→ **Information shown**
*-*-*

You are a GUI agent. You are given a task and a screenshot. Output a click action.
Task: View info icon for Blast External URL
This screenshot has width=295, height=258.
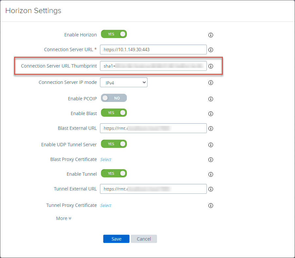[211, 129]
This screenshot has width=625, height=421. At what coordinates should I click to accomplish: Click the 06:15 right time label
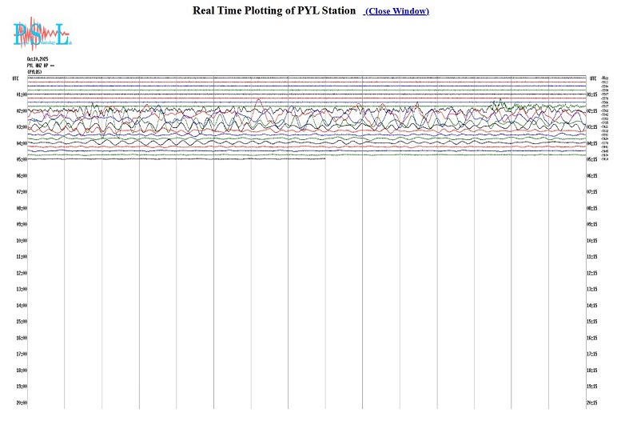[592, 175]
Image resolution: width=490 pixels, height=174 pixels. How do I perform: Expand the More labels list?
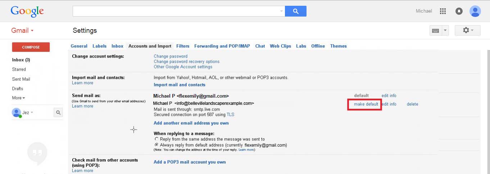point(18,98)
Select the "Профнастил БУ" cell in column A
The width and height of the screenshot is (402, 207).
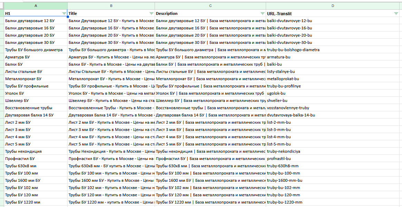[x=20, y=159]
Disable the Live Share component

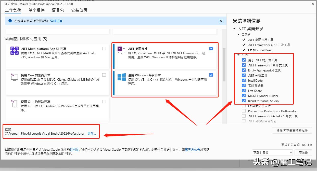click(x=244, y=91)
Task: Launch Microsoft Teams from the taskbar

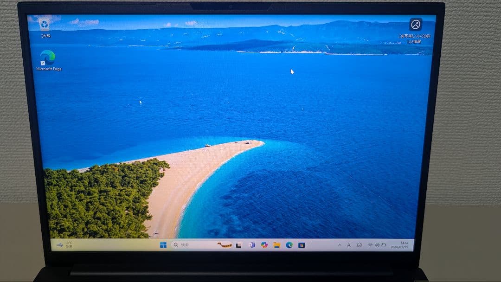Action: coord(252,245)
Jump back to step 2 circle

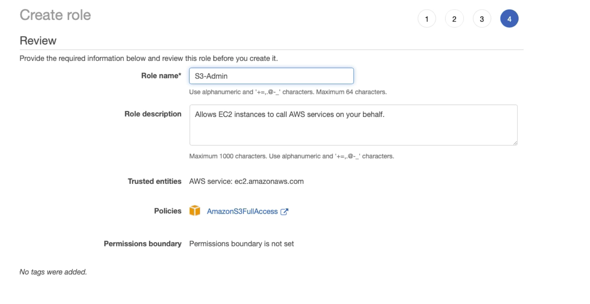(454, 19)
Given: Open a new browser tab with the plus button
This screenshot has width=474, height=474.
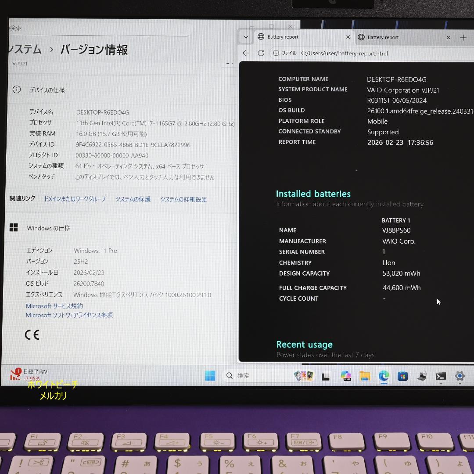Looking at the screenshot, I should click(x=463, y=37).
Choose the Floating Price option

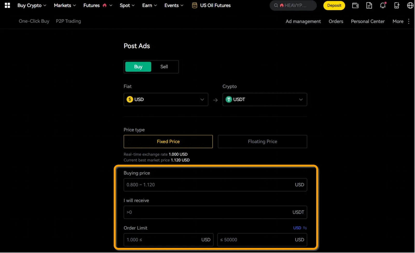click(x=262, y=142)
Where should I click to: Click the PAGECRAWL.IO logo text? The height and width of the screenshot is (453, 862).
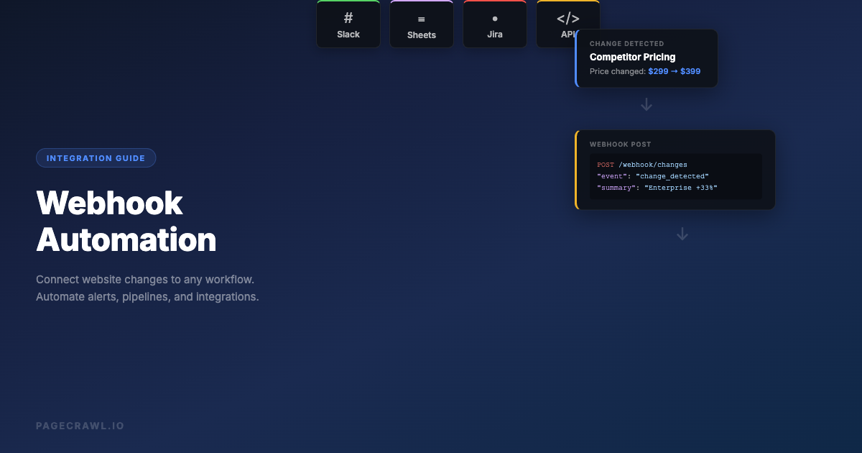pos(80,425)
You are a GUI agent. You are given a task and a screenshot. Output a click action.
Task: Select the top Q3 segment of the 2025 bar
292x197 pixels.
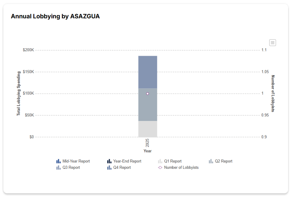click(148, 72)
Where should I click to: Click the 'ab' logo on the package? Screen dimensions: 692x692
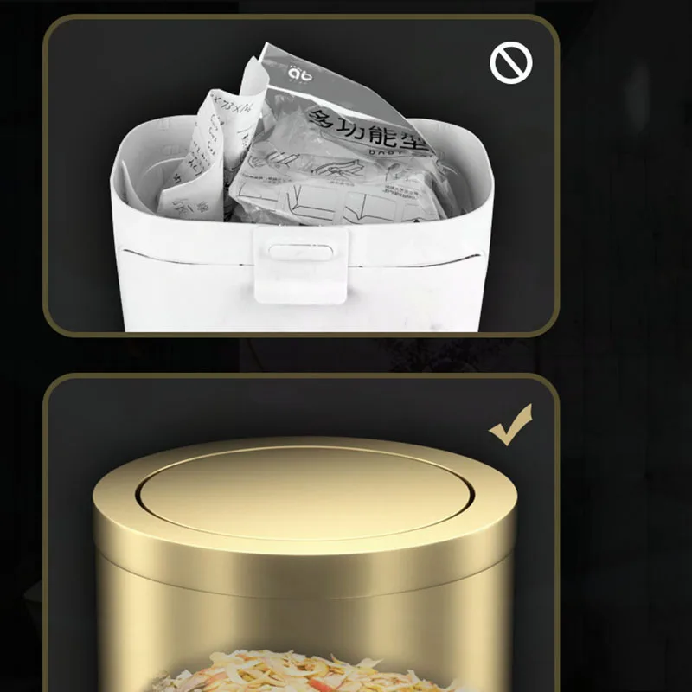click(299, 74)
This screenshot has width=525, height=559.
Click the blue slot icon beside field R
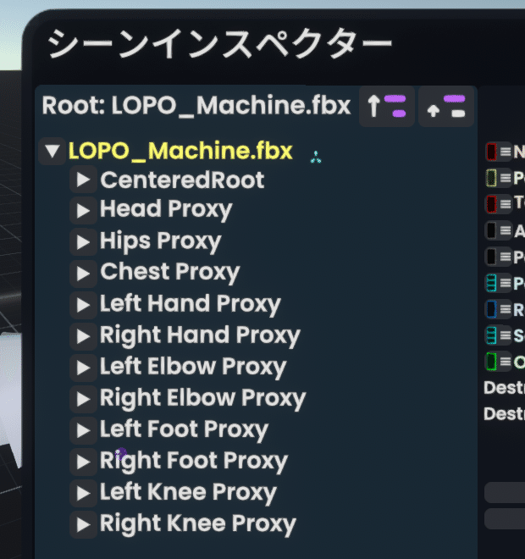click(491, 309)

*-*-*

→ **Exercise directions**
What belongs in the answer is each line above from the line with "Task: Select the" to the line with "This screenshot has width=525, height=559.", inclusive, reproduced exactly and free of pictures.

→ **Solution for this task**
Task: Select the top Q3 segment of the 2025 bar
292x197 pixels.
click(148, 72)
Where should I click to: Click the 'ab' logo on the package? Screen dimensions: 692x692
click(299, 74)
This screenshot has width=525, height=559.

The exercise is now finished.